- EXERCISE DETAILS:
Restate word for word the lines of the records below, starting at the line that contains "1802x873 pixels." and ending at the line that contains "Task: Click the word 'Title' in the heading", with both of those lines included and nothing else.

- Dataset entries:
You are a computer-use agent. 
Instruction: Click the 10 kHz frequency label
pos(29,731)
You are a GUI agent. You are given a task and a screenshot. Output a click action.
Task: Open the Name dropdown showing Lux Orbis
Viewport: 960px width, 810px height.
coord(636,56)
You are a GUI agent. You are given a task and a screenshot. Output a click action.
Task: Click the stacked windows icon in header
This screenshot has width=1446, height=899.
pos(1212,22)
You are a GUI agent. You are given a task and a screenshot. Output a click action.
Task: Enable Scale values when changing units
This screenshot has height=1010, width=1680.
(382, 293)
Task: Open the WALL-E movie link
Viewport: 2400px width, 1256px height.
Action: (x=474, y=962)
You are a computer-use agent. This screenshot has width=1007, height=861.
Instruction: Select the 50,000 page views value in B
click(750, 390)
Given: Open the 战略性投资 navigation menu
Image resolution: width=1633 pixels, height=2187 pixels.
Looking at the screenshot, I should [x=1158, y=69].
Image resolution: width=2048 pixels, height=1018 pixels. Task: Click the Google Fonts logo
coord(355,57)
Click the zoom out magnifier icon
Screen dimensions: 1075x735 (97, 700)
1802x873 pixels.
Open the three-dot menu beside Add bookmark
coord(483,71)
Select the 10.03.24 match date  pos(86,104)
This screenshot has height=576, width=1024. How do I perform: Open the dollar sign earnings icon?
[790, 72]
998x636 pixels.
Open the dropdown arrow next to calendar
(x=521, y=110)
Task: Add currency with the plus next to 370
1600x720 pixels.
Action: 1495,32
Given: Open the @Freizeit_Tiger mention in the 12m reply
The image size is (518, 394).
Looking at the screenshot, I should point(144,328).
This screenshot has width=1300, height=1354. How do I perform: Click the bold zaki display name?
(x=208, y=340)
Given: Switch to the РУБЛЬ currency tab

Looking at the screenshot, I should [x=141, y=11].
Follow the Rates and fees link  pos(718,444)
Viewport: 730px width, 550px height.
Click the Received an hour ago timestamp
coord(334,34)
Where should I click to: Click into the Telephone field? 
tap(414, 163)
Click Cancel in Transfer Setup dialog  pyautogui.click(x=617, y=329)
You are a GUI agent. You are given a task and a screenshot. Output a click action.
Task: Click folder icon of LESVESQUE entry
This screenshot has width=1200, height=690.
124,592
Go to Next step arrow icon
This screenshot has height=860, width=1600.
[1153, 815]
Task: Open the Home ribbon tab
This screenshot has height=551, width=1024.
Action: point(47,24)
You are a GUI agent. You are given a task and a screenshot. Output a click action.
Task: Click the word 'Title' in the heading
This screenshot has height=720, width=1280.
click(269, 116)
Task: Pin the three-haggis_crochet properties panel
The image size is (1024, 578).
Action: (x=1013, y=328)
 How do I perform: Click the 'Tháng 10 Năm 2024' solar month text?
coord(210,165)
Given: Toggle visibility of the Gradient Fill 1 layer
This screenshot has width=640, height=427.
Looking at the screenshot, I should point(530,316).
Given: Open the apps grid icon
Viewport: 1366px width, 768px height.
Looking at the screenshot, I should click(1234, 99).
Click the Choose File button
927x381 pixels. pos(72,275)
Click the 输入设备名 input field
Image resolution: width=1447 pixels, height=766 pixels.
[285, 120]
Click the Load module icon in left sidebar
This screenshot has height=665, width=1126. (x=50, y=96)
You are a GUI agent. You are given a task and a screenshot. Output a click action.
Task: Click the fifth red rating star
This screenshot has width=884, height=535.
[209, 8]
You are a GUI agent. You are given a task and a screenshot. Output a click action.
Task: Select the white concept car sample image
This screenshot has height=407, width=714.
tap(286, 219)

- EXERCISE SOLUTION:
1802x873 pixels.
Open the three-dot menu beside Add bookmark
coord(483,71)
Select the 10.03.24 match date  pos(86,104)
This screenshot has height=576, width=1024. How do I perform: Open the dollar sign earnings icon?
[790, 72]
998x636 pixels.
Open the dropdown arrow next to calendar
(x=521, y=110)
Task: Add currency with the plus next to 370
1600x720 pixels.
Action: 1495,32
Given: Open the @Freizeit_Tiger mention in the 12m reply
The image size is (518, 394).
Looking at the screenshot, I should point(144,328).
This screenshot has width=1300, height=1354. How do I perform: Click the bold zaki display name?
(x=208, y=340)
Given: Switch to the РУБЛЬ currency tab

Looking at the screenshot, I should [x=141, y=11].
Follow the Rates and fees link  pos(718,444)
Viewport: 730px width, 550px height.
Click the Received an hour ago timestamp
coord(334,34)
Where should I click to: Click into the Telephone field? 
tap(414, 163)
Click Cancel in Transfer Setup dialog  pyautogui.click(x=617, y=329)
You are a GUI agent. You are given a task and a screenshot. Output a click action.
Task: Click folder icon of LESVESQUE entry
This screenshot has width=1200, height=690.
124,592
Go to Next step arrow icon
This screenshot has height=860, width=1600.
[1153, 815]
Task: Open the Home ribbon tab
This screenshot has height=551, width=1024.
Action: point(47,24)
You are a GUI agent. You are given a task and a screenshot. Output a click action.
Task: Click the word 'Title' in the heading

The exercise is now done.